* Exercise goal: Please count the lines in the data below that hold "Transportation" and answer with the number by itself.

Records from a dataset:
#####

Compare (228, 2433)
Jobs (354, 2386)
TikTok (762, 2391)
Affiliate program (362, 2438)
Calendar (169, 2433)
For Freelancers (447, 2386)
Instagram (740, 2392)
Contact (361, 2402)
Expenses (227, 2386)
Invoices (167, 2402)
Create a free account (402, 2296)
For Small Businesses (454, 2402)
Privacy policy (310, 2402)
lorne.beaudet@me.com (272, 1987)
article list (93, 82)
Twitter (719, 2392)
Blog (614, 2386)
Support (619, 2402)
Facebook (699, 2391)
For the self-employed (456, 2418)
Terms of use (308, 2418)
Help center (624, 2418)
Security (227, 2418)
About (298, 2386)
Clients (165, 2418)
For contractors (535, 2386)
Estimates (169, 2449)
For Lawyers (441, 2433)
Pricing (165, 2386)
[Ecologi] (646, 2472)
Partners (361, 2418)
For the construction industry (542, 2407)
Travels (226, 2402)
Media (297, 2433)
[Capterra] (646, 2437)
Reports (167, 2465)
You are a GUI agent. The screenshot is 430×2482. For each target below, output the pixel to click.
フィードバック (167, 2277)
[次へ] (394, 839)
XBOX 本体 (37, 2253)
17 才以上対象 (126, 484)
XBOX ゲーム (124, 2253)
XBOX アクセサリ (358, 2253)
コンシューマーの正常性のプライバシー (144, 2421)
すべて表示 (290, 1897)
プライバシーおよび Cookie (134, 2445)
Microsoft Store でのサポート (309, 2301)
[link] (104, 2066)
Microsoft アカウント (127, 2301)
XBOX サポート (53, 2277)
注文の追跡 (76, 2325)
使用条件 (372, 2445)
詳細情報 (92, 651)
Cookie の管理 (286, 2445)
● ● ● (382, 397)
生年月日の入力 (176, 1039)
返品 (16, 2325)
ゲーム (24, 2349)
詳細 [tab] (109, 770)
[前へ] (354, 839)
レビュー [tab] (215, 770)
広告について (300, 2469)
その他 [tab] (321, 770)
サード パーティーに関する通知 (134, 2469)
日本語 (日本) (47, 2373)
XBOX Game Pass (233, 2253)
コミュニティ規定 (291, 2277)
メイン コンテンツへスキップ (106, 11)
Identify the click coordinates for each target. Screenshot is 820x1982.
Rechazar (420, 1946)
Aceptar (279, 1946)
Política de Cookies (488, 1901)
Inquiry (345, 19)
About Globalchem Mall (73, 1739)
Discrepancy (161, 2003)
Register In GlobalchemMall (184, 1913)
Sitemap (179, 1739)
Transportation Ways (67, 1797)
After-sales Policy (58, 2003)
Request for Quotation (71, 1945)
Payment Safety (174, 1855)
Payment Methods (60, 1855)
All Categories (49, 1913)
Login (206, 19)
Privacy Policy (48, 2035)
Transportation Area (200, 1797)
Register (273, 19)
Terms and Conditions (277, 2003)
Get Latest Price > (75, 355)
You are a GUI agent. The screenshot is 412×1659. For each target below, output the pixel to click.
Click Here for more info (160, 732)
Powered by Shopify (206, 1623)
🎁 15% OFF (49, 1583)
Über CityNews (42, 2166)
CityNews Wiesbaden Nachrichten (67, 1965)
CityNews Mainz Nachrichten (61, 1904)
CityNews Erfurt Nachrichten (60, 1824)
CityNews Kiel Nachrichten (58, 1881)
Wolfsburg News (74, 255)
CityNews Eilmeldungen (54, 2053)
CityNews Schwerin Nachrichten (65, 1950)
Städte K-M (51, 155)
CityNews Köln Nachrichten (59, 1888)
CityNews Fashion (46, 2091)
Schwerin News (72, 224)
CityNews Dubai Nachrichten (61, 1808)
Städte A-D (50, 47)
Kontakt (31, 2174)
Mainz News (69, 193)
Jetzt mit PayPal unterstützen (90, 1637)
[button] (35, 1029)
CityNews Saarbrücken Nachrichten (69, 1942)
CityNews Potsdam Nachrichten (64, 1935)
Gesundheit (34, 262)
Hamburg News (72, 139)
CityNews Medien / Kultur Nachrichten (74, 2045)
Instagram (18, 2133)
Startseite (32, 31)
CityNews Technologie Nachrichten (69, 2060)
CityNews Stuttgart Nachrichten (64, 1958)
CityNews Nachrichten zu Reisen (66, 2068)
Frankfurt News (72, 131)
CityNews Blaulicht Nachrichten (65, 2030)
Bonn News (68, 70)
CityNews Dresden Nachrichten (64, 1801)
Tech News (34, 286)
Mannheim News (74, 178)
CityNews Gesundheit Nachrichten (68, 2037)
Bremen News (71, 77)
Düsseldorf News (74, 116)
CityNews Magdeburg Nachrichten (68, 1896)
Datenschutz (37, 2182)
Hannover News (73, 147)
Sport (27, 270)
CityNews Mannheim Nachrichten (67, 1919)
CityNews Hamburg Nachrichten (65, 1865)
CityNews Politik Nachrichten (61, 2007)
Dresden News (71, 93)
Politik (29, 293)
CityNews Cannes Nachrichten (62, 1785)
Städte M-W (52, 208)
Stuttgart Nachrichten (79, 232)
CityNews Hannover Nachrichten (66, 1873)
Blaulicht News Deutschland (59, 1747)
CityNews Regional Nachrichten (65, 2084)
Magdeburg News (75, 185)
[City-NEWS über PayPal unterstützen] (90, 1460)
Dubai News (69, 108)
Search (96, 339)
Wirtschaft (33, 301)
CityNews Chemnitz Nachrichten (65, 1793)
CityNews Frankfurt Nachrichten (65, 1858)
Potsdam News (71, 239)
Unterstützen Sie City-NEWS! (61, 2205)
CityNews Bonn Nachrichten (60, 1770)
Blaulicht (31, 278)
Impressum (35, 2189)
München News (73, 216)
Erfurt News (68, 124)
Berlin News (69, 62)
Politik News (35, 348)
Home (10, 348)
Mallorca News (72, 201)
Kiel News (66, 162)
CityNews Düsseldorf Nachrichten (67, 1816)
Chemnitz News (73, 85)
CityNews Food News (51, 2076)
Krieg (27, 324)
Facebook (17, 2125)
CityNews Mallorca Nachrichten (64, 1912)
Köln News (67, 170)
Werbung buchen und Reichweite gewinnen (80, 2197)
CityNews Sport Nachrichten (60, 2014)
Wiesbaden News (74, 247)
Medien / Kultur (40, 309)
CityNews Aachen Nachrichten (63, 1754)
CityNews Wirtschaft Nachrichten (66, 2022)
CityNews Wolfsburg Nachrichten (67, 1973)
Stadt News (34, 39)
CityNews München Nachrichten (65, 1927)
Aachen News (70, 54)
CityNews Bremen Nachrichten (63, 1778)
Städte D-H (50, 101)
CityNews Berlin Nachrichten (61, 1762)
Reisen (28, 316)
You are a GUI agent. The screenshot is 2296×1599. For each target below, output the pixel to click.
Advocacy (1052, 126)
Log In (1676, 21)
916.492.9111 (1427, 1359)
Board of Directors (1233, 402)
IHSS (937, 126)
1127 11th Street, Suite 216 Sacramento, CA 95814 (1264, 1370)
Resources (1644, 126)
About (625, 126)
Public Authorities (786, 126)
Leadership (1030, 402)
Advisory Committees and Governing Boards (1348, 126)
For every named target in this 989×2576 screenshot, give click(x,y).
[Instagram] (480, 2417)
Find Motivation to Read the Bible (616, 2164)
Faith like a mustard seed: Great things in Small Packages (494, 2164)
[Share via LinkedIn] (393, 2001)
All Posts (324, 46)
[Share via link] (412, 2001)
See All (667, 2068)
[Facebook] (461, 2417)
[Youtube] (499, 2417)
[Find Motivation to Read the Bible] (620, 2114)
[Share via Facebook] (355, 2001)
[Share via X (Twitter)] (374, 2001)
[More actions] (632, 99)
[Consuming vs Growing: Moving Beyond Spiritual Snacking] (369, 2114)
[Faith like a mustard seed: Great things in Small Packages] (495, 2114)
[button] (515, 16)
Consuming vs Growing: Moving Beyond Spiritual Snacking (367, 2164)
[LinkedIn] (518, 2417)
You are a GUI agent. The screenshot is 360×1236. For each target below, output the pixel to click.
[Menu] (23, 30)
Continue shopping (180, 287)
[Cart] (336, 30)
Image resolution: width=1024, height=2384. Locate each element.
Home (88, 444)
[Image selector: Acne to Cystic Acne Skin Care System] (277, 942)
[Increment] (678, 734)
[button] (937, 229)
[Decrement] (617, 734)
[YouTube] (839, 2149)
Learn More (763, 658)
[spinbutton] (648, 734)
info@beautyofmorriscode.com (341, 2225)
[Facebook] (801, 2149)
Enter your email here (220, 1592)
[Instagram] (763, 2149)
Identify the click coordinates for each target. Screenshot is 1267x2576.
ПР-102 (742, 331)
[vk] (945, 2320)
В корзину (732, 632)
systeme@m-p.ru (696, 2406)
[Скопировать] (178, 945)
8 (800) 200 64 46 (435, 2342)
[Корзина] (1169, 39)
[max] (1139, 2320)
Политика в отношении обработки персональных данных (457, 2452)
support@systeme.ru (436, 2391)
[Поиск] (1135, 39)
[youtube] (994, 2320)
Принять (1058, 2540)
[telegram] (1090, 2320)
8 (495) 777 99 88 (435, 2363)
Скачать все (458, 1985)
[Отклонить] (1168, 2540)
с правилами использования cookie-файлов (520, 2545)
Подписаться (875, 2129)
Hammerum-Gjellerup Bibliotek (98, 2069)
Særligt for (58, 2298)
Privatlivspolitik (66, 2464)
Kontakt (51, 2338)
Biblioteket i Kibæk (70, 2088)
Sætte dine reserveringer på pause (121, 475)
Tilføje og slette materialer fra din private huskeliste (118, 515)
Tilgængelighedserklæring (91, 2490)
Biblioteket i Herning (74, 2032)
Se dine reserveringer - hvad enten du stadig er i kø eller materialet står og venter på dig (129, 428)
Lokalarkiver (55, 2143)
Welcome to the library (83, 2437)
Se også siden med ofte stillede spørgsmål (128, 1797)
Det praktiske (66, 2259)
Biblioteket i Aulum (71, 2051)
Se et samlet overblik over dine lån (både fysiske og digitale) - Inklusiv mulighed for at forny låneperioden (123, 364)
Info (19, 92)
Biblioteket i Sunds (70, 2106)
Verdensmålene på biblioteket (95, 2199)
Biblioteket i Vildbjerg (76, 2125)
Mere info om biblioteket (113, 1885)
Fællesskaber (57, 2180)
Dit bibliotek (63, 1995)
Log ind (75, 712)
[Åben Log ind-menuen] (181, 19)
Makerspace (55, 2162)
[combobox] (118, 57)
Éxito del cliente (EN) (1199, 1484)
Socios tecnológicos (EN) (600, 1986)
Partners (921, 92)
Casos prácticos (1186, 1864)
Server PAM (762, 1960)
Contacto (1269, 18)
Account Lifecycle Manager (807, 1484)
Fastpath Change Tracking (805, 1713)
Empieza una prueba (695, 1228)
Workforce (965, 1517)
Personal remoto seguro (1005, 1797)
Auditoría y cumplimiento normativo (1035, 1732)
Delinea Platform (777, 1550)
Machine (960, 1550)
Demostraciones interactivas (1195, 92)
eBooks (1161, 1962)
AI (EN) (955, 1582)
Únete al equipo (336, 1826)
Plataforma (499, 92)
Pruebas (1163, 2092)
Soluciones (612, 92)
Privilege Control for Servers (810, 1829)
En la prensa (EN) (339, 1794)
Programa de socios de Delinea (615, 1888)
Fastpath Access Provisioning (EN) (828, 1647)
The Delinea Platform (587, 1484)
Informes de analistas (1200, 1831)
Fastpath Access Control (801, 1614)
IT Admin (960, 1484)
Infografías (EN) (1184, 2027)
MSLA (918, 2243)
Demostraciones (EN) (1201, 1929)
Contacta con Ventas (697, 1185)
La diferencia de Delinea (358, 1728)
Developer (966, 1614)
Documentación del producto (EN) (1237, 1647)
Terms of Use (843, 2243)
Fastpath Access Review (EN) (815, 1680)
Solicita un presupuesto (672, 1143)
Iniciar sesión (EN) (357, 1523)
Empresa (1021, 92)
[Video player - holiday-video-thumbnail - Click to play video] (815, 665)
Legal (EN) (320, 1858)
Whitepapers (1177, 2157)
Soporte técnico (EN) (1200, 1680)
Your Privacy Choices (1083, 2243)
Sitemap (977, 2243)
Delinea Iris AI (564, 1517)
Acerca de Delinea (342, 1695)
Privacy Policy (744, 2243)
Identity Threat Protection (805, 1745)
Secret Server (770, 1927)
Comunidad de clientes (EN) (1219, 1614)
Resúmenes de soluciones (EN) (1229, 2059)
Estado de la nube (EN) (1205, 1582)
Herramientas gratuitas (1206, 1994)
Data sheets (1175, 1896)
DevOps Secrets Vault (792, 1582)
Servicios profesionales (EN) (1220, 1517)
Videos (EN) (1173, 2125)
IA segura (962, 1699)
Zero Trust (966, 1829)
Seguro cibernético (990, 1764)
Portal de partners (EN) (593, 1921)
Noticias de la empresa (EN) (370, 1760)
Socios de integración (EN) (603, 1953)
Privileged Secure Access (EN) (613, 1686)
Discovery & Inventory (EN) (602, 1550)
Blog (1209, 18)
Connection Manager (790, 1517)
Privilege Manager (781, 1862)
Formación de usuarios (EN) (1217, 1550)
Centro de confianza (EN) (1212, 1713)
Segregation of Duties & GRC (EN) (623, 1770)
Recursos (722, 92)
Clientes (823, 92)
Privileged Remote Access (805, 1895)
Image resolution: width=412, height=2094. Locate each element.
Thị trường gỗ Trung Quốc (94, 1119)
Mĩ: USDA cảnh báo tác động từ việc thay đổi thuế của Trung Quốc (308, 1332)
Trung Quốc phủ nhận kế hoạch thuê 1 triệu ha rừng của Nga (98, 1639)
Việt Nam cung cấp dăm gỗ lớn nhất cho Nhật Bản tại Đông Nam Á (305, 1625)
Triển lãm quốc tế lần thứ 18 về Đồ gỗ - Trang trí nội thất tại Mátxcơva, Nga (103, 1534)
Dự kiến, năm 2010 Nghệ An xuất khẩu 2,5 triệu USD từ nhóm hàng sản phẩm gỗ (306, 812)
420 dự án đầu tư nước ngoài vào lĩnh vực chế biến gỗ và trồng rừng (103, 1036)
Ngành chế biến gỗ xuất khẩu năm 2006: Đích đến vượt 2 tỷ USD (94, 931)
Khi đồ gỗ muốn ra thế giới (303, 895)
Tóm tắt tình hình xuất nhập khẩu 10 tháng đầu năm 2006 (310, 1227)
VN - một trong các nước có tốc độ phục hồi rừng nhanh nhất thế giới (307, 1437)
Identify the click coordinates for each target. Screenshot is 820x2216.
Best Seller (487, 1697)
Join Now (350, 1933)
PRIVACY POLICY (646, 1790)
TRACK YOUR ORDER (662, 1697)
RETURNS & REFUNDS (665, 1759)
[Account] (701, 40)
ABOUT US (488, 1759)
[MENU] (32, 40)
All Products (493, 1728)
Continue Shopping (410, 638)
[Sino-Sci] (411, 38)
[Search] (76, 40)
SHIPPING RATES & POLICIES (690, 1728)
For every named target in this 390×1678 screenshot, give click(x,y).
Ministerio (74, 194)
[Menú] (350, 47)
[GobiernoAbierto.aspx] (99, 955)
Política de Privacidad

#####

* Response to the exercise: 2